No se sabe casi nada de su vida privada, tal vez porque fuera de la escuela no la tuvo. Se conoce tan solo una flaqueza suya: la de los anillos, de los que se llenaba los dedos hasta ocultarlos todos. De política no se ocupó más que en un plano teórico, propugnando una timocracia, es decir, una combinación de aristocracia y de democracia, que garantice las competencias y reprima los abusos de la libertad sin caer en la tiranía. Era, como se ve, mucho menos radical que Platón y, por tanto, se nos hace difícil atribuir a esas doctrinas la causa de su desgracia.
El hecho es que Aristóteles no era popular en Atenas, un poco por su carácter austero y huraño, pero sobre todo por sus vínculos con el amo macedonio.
Y, encima, existía la rivalidad entre el Liceo y la Academia, que le creaba antipatías.
Cuando Alejandro murió, Aristóteles fue acusado de «impiedad». Era la acostumbrada excusa a la que se recurrió en el caso de Sócrates. De sus libros fueron entresacadas algunas frases que, tomadas aisladamente, podían sonar a irreverentes; método que, desde entonces, no ha caído jamás en desuso. Entre otras cosas, le echaron en cara también los honores que él había tributado siempre a la memoria de su suegro Herméiades, no tanto porque este se había vuelto un rano, cuanto porque había nacido esclavo.
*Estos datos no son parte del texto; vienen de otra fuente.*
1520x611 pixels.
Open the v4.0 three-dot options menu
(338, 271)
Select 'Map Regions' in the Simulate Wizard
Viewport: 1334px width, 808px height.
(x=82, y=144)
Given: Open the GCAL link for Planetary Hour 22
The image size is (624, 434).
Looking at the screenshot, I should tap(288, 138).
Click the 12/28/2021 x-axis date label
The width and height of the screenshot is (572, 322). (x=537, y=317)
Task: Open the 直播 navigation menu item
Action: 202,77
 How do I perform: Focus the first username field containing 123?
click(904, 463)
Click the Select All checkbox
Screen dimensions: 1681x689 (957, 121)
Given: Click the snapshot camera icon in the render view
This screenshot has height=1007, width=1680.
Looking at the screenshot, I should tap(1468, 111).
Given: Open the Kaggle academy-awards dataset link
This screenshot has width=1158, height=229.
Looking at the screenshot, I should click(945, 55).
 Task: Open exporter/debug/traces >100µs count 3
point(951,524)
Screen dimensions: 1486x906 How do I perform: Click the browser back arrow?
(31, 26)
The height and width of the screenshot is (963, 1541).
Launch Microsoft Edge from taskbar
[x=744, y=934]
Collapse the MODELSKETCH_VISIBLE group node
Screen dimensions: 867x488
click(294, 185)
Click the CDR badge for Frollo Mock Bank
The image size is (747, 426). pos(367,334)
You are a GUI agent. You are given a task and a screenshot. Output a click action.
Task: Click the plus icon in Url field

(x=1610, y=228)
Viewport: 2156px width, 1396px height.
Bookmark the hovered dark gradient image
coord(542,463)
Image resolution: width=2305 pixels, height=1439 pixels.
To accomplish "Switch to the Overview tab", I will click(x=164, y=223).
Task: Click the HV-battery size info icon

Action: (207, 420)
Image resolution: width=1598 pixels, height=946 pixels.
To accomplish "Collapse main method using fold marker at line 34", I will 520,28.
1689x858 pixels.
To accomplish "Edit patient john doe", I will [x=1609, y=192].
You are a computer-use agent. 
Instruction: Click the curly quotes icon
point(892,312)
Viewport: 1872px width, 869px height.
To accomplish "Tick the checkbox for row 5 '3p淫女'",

Aristóteles comprendió que era inútil defenderse y a escondidas abandonó la ciudad. «No quiero —dijo— que Atenas se manche con otro delito contra la filosofía». El tribunal le condenó a muerte por contumacia y tal vez pidió su extradición al Gobierno de Cálcida, donde se retiró en casa de sus parientes maternos. Sea como fuere, no hubo incidente diplomático, pues Aristóteles murió repentinamente, no se sabe si de una dolencia de estómago o, como Sócrates, por ingerir cicuta.
Su cuerpo se sumió en la fosa casi al mismo tiempo que el de su ex alumno Alejandro.